The so-called Hooded Men claim they were subjected to a number of torture methods when they were detained without trial at a British military camp in Northern Ireland in 1971. These included five techniques - hooding, stress positions, white noise, sleep deprivation and deprivation of food and water - along with beatings and death threats.
Earlier this year, the ECHR dismissed Ireland's request to find the men suffered torture and said there was no justification for revising an original judgment in 1978 that held that, while the men suffered inhumane and degrading treatment, they were not tortured.
The Irish authorities took the case to Europe after highlighting "fresh evidence".

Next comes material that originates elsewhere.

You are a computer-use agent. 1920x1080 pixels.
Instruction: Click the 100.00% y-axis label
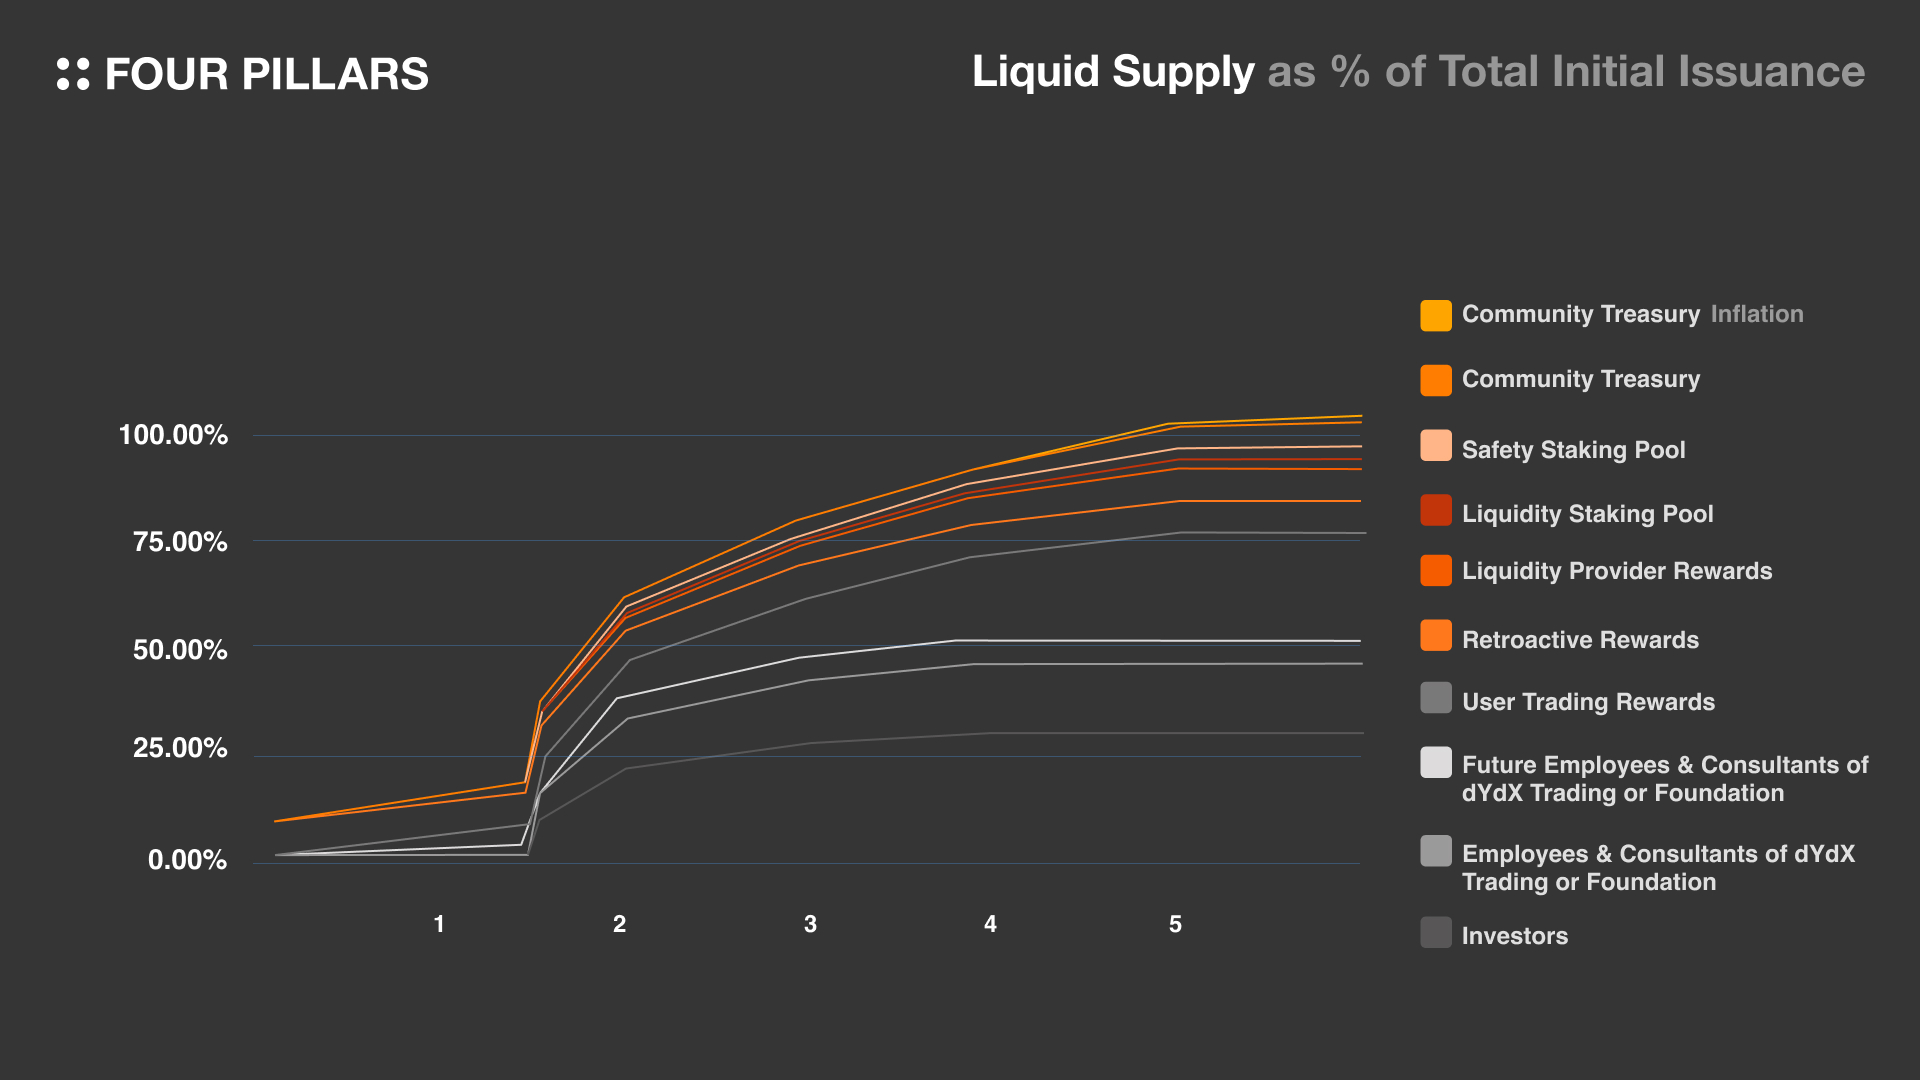(x=173, y=435)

In March, the court said new material had not demonstrated the existence of facts that were not known to the court at the time or which could have had a decisive influence on the original judgment. The ECHR dismissed the appeal by six votes to one.
Darragh Mackin, a solicitor for a number of the Hooded Men, said it was a disappointing decision, but vowed that the campaign for justice was not over.
Francis McGuigan, one of the Hooded Men, said: "Whilst today is yet another setback, it is by no means the end.
"We have already received a legal ruling confirming our treatment was torture."